--- Given records Enclosed Below ---

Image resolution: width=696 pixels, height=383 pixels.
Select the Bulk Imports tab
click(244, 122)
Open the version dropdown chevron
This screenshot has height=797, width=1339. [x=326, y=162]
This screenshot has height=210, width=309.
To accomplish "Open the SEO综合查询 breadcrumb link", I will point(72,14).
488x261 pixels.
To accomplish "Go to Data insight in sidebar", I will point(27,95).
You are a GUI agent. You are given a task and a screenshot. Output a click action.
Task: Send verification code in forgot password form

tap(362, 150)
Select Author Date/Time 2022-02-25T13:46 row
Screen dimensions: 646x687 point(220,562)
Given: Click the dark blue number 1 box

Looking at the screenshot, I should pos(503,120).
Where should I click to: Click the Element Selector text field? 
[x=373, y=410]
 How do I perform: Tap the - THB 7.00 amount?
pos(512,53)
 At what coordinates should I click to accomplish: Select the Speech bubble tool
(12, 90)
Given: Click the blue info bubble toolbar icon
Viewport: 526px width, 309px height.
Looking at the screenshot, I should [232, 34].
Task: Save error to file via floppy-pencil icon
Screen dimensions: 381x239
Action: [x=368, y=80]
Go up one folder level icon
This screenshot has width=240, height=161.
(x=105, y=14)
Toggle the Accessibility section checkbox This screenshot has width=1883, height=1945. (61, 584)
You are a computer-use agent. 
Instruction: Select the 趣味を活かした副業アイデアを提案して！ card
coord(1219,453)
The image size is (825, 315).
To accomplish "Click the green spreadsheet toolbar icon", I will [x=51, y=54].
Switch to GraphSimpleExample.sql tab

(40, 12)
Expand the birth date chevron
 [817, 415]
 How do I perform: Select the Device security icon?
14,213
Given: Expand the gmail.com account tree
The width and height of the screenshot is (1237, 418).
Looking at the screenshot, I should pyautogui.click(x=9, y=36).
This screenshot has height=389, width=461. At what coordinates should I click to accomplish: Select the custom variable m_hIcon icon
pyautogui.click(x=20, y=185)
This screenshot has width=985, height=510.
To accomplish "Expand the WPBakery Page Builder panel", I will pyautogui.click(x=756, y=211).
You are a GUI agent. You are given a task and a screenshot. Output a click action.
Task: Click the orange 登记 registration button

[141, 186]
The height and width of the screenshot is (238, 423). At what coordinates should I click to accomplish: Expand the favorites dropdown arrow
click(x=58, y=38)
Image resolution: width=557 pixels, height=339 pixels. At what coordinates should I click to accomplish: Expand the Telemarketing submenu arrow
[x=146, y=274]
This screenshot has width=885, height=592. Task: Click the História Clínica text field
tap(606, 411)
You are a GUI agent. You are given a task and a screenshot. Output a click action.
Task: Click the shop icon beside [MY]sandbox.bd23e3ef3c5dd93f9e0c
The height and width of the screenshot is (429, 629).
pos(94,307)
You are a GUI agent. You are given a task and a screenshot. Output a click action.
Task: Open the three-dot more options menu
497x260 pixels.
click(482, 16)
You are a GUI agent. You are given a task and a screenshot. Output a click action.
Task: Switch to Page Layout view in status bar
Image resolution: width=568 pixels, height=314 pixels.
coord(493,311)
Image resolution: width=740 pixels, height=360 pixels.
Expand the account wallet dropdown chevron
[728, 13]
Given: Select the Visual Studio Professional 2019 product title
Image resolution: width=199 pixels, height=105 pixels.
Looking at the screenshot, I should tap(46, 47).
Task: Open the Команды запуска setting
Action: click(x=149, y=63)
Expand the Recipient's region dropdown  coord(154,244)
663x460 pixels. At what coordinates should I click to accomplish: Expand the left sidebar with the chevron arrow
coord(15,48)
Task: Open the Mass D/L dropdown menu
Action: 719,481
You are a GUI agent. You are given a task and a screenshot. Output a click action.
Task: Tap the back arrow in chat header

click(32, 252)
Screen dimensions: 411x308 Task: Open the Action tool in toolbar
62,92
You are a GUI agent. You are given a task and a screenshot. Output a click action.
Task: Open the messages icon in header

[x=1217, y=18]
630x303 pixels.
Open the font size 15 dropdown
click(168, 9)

--- End of Enclosed Given records ---

### Task instructions
All lines in the data that contain the word "Page" should be copied.

### Result of this exercise
To accomplish "Expand the WPBakery Page Builder panel", I will pyautogui.click(x=756, y=211).
Task: Switch to Page Layout view in status bar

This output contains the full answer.